Handy Tools – Scrub Plane made from a Stanley Global #3

Found a guy on eBay who was selling a bunch of maroon #3 Stanley “Global” planes for $37.50 each. They were $31 in early 2019 when I bought one to try it out. At the time, I flattened the sole, decided it was a cheap plane and if I wanted to improve it, I'd probably need to buy a Hock plane blade at minimum. (Note: I later did this with another of the #3s I bought, and with the Hock blade, it's a decent performer, but still not great)

Today I decided I was going to repurpose it as a scrub plane. I pulled the blade and walked over to the grinder. I freehand ground something between a 4” and 6” radius on the end of the blade. Between ten or fifteen minutes elapsed. It's not exactly circular, maybe more parabolic from the look of it. Then I spent ten or fifteen minutes sharpening the blade on my coarse sharpening stone and called it good.

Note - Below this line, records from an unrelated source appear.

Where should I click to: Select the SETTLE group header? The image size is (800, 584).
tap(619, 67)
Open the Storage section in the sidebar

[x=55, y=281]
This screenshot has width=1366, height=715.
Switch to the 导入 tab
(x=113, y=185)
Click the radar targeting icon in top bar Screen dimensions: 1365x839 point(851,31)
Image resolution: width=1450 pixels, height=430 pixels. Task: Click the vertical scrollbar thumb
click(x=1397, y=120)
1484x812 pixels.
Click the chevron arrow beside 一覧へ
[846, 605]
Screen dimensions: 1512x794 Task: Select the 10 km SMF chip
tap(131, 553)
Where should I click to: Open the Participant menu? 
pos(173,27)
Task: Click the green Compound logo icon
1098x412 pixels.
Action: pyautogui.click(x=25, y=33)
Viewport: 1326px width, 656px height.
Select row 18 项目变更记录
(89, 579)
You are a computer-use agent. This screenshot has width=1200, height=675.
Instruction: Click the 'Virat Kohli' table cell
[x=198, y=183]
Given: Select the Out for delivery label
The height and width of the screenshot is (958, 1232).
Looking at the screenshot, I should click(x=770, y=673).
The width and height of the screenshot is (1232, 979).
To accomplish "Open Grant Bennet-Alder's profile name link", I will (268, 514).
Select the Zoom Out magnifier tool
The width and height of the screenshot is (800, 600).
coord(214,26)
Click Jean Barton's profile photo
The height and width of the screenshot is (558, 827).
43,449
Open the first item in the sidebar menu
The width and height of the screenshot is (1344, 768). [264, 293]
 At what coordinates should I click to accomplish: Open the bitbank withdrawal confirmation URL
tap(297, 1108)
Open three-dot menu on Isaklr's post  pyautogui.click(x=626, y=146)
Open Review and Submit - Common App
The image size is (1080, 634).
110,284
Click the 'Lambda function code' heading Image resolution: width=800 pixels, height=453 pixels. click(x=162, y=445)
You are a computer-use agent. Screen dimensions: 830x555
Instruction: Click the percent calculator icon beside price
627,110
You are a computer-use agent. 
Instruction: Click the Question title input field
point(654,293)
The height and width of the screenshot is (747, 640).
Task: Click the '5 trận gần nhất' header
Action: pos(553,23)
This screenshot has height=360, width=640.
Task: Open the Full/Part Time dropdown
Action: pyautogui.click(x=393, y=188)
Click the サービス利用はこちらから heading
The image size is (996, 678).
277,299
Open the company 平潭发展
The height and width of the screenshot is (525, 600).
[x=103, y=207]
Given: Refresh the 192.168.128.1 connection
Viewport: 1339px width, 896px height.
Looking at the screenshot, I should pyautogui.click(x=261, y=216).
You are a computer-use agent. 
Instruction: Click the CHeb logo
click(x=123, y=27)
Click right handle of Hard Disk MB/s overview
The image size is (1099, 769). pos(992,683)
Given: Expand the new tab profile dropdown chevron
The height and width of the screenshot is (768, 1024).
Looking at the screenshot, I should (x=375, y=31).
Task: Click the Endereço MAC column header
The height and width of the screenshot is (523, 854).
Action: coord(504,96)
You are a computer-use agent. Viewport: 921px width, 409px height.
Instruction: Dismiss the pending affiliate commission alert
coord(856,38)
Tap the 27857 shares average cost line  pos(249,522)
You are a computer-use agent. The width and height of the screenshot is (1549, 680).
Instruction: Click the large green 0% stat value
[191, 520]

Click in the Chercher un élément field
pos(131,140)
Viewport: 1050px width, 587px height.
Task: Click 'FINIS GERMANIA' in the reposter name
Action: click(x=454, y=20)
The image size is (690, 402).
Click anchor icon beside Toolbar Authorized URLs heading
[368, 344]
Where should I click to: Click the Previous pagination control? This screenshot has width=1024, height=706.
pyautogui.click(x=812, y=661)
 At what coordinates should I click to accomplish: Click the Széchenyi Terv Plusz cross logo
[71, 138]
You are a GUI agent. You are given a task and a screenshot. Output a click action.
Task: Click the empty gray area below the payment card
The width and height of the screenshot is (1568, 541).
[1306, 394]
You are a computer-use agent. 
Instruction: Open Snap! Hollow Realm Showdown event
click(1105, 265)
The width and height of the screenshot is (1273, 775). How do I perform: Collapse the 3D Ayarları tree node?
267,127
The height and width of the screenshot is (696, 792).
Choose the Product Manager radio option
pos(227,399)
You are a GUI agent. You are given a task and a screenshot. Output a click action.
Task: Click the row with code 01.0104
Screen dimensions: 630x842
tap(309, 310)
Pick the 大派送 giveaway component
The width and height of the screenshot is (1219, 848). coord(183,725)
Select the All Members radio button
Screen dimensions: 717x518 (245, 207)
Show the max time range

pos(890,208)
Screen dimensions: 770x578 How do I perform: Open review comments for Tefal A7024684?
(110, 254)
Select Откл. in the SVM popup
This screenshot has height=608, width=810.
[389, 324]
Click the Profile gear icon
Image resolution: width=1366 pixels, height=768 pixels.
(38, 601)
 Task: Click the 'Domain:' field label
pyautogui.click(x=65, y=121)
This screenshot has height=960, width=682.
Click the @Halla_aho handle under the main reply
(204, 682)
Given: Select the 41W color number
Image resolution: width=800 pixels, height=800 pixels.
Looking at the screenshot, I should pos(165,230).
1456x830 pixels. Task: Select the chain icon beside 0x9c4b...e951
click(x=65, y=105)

I adjusted the frog back a little to open up the mouth on the plane, and popped the blade back in the plane. Took it to the fir 6×6 I'm turning into a post for my post drill, and it does a pretty good job. For a shaving between ½ and ⅝ inch (yes, I'm only using between a half and a third of the blade, but it's easy work this way), it's around 1/16 thick, which is how I have my other scrub plane adjusted. It's small enough that I can take off shavings like that for almost an hour before I need to take a break, and on the post, that translated to knocking one of the corners of the post down by ¼ inch, tapering to nothing at the other end of the 8' long 6×6.

Not bad for about $30 and less than an hour's time. And a lot cheaper than buying a Lie-Nielsen 40½ scrub plane for $175. Well, unless my time is worth more than $140/hour.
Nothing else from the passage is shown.